I swapped only two coils in Jan of 2006 and through Oct 2007 have not had a single problem with any additional coils. If you can isolate the bad coil, why replace all 6?



Sooooooo, I had the frigging SES, TCS, SLIP lights which any 5th gen owner should now know is code P1320, which means, drum roll please, Bad Ignition Coil. I was also luckily enough not just to have code once, but twice and also to have a code P0300, which is multiple misfires. I was able to get the codes pulled for free from my Autozone and so I started my quest to fix my car.

Some background info: The original coils from Nissan are garbage and Nissan knows this, yet they have chosen to do nothing about it. They did however update the coils with "newer" ones with a gray dot, that were supposed to be awesome. Well I open my hood, take off the cover and guess what, all my coils have gray dots. So I guess that blows that idea up. I bought my car in 2003 with 80k in miles from Woodfield Nissan in Illinois. So at some point in time they had already been replaced.

Ok, back to my test, I donated to Maxima.org so I could search and spent a night reading about just bad coils. The general consensus is that you should replace all 6 when one goes bad. The rough best price was about $300 for all six. The only problem is that I have this in my life right now that causes me to be short on money.

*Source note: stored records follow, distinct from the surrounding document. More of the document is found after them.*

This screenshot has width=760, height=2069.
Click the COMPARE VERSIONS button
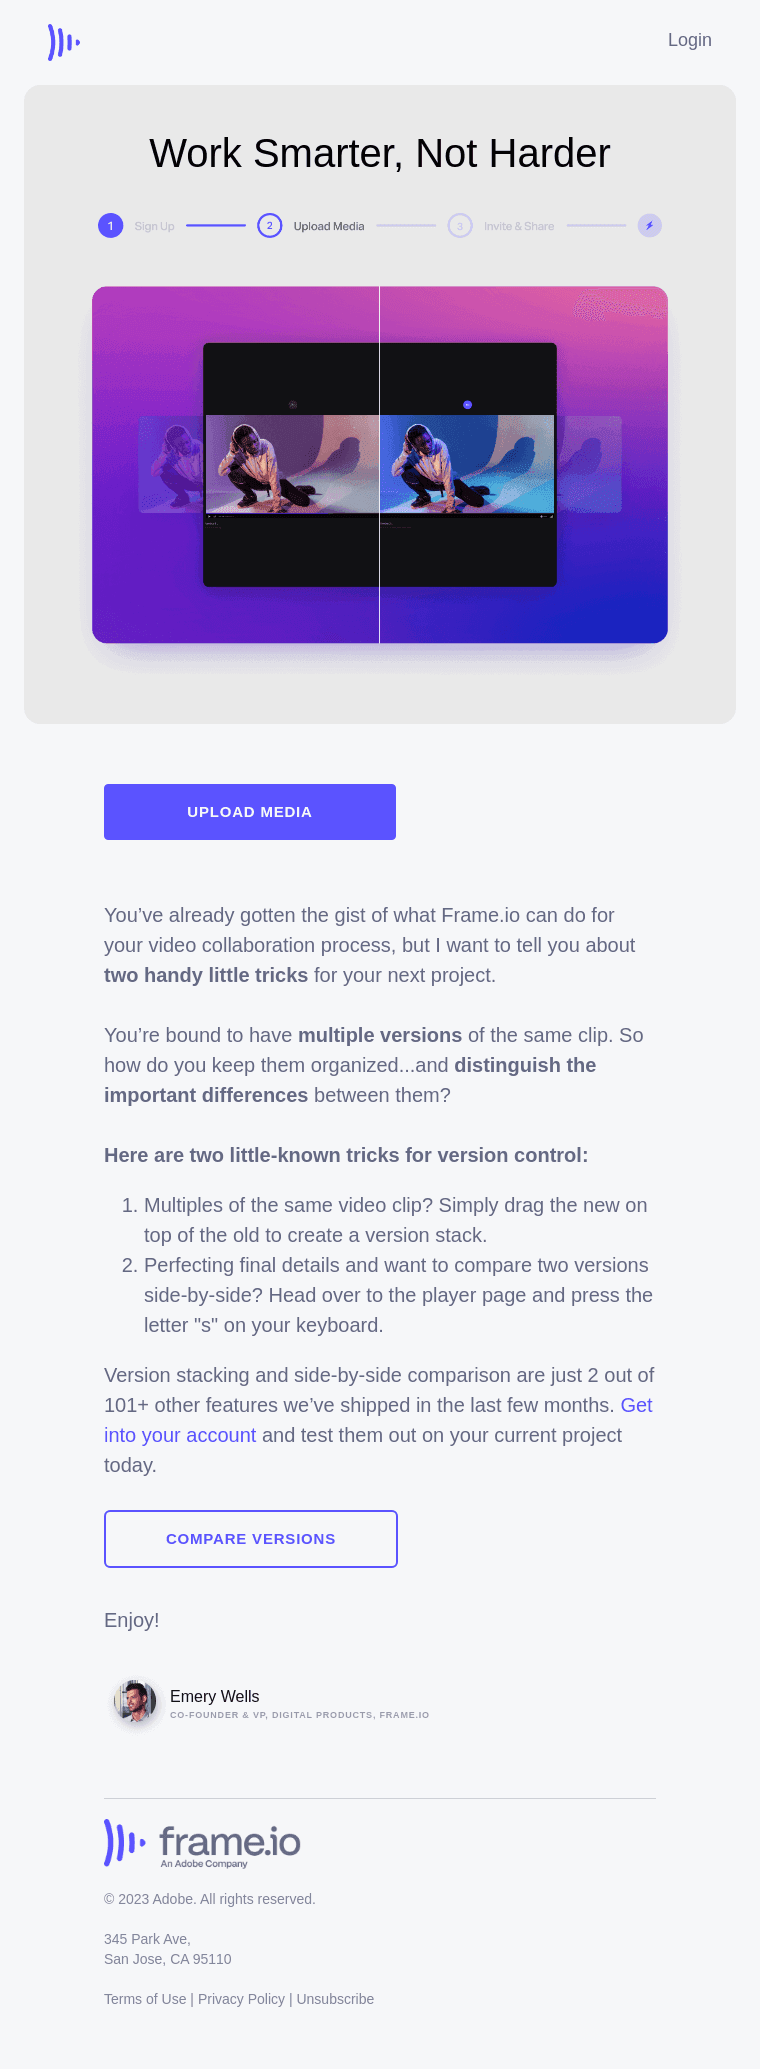[251, 1539]
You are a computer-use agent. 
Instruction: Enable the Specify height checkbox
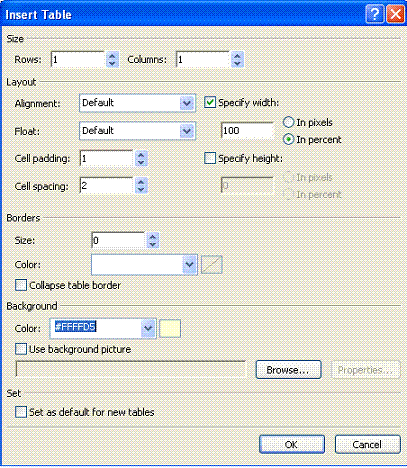(x=210, y=158)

Click the image to open in full size.

So after reading, I found a few things that will help in changing just the bad coils as I have done. I can not take credit for this info as pretty much all of it has been tried before, I am just trying to make it as easy as possible for everyone else.

Step #1 - Autozone

You may be lucky enough to have an additional code stored in your cars computer. If you have code P1320 with any P0301, P0302, P0303, P0304, P0305 or P0306, that is a misfire on specific cylinder. You now know which one is bad just replace that one, see the pics below on how to remove the coil.

Click the image to open in full size.

Step 2 - Unplug coil one at a time

Remove your cover by taking the four bolts off your cover, you will need a 4mm allen wrench.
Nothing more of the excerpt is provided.